SAS System software (SAS Institute) running on the HCFA Data Center's 3090 mainframe computer (IBM Corp) processed the annual MEDPAR files to identify all discharges with an International Classification of Diseases, 9th Revision, Clinical Modification (ICD-9-CM) code 38.12 (endarterectomy of head and neck vessels other than intracranial vessels) in any of the procedure fields. Unfortunately, ICD-9-CM did not identify anatomic location, symptoms, or degree of stenosis; administrative data did not permit identification of perioperative morbidity, particularly from stroke. A match to the POS file added hospital characteristics. A further match to the EBD file permitted calculation of perioperative mortality.

A separate comparison to the Denominator files calculated annual rates.

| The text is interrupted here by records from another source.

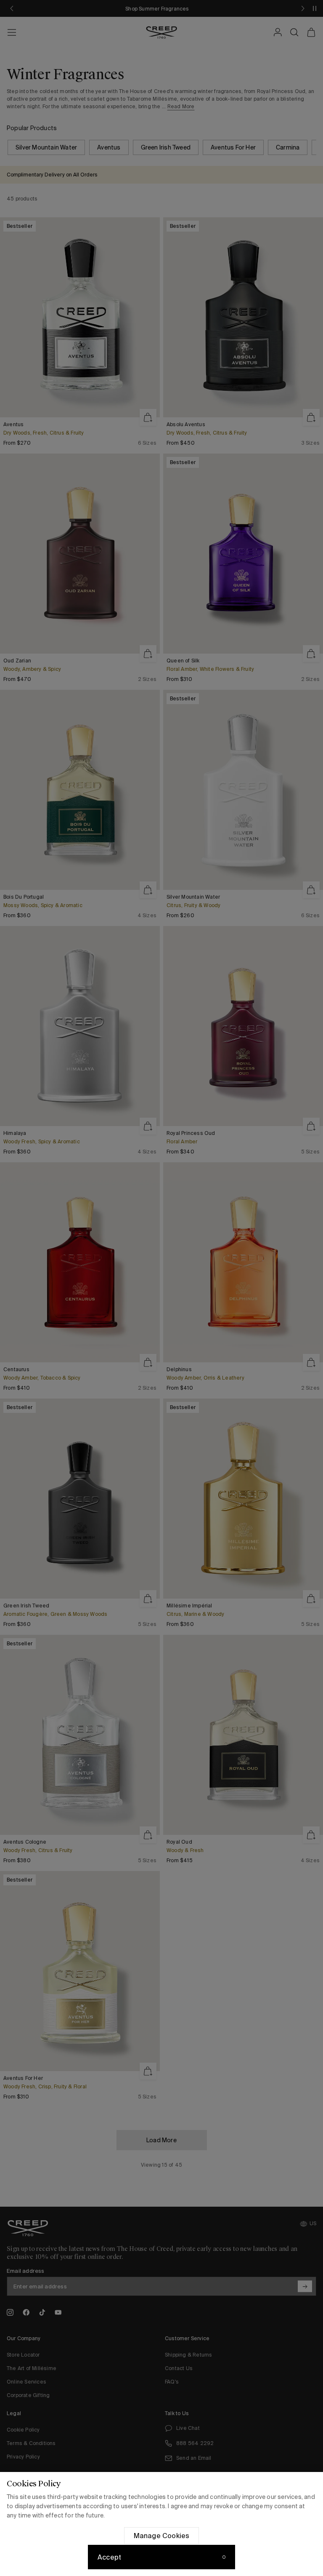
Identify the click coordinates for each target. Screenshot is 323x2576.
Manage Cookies (162, 2535)
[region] (161, 2524)
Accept (109, 2557)
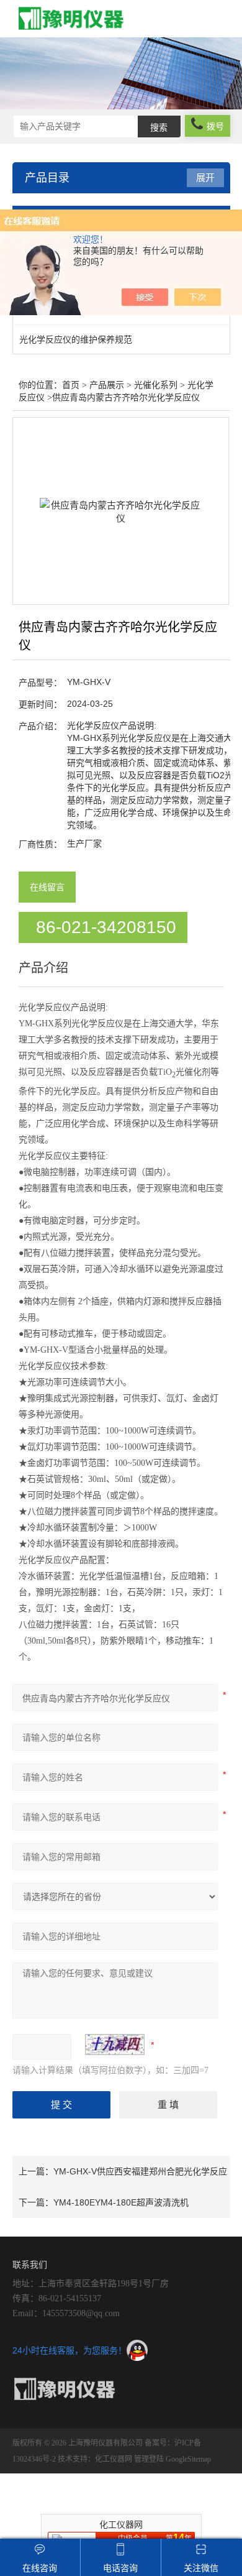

Essentially, the entire US population aged 65 years or more had Medicare eligibility, but a small proportion of beneficiaries belonged to managed-care plans that did not consistently generate individual hospital bills.24 The frequencies in this report therefore could have slightly undercounted carotid endarterectomies among the elderly. However, the rate calculations remained accurate because denominators also excluded beneficiaries in plans without individual billing records.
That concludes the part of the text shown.